-- start of Available data --

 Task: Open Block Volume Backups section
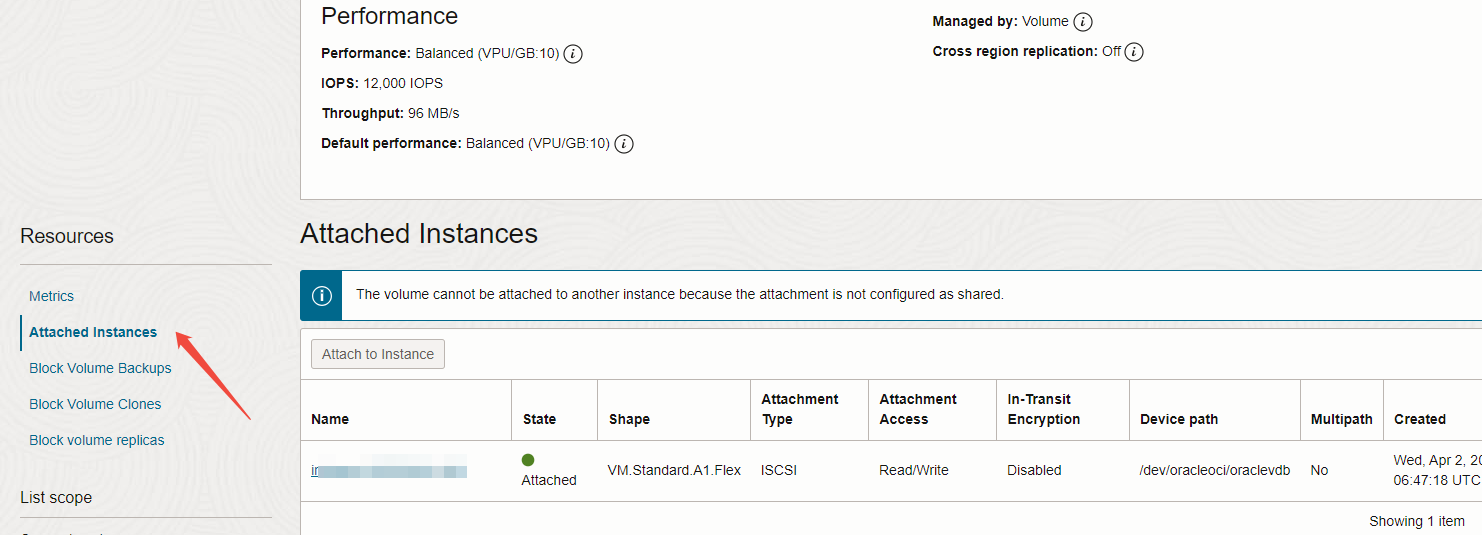pos(100,368)
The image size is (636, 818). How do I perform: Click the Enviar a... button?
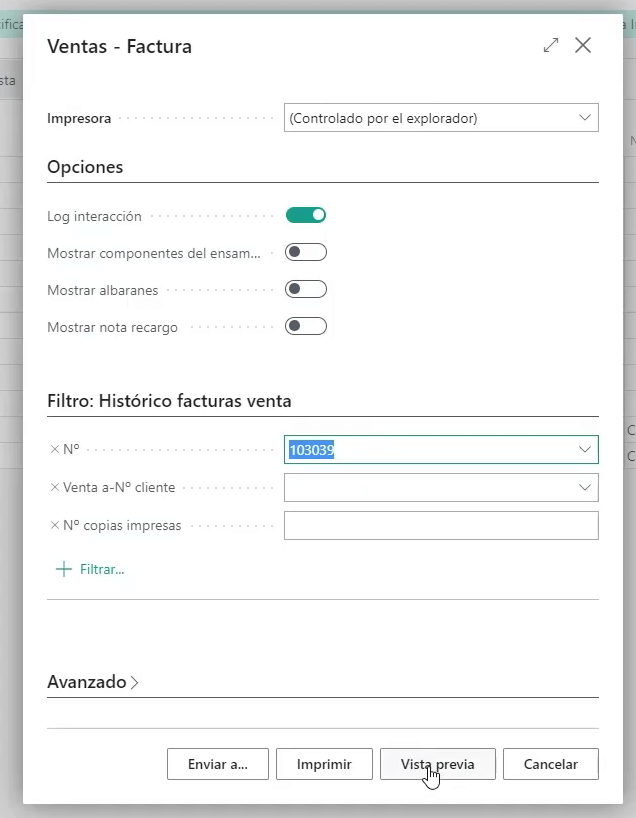click(x=217, y=764)
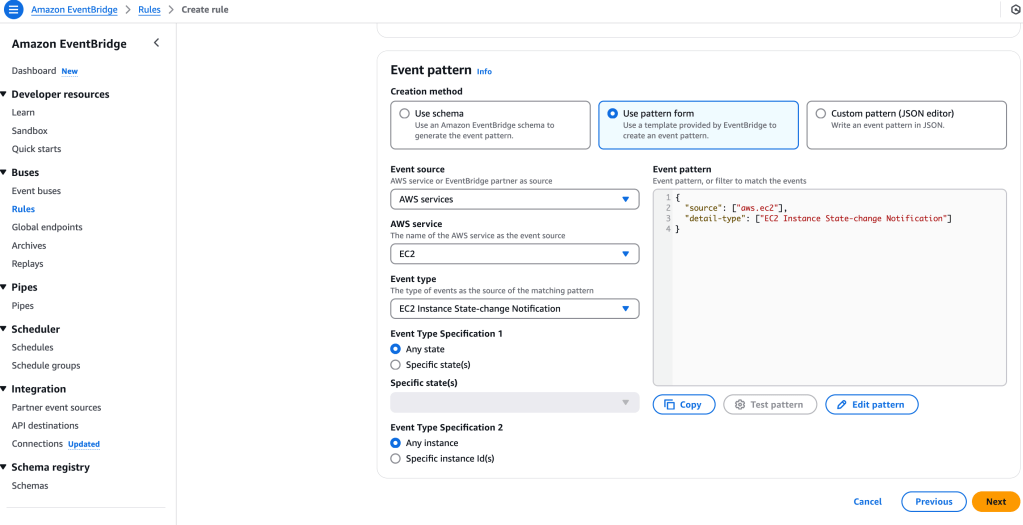1023x525 pixels.
Task: Open the Event source dropdown
Action: coord(514,200)
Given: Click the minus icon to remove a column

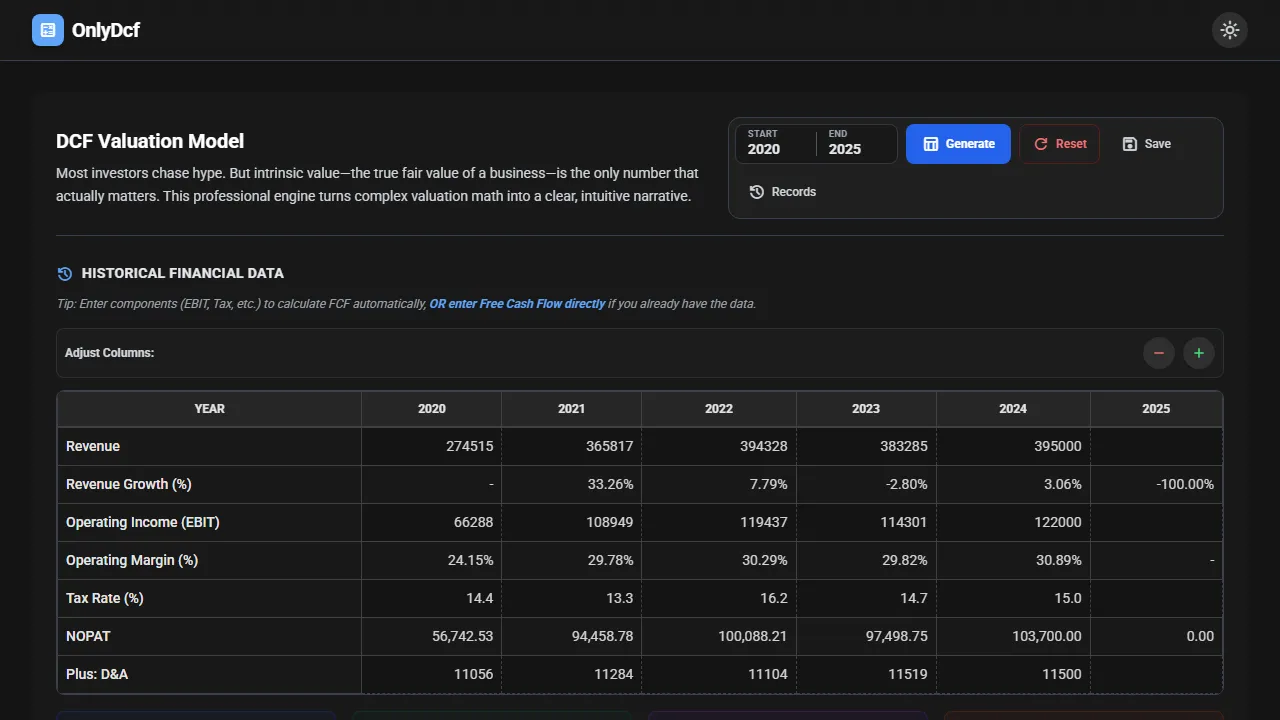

-- end of Available data --

- Stated problem
Pull out each line of the data that contains the string "Task", and copy those lines.

- Result below
 Task: Open Block Volume Backups section
Task: Open the Event source dropdown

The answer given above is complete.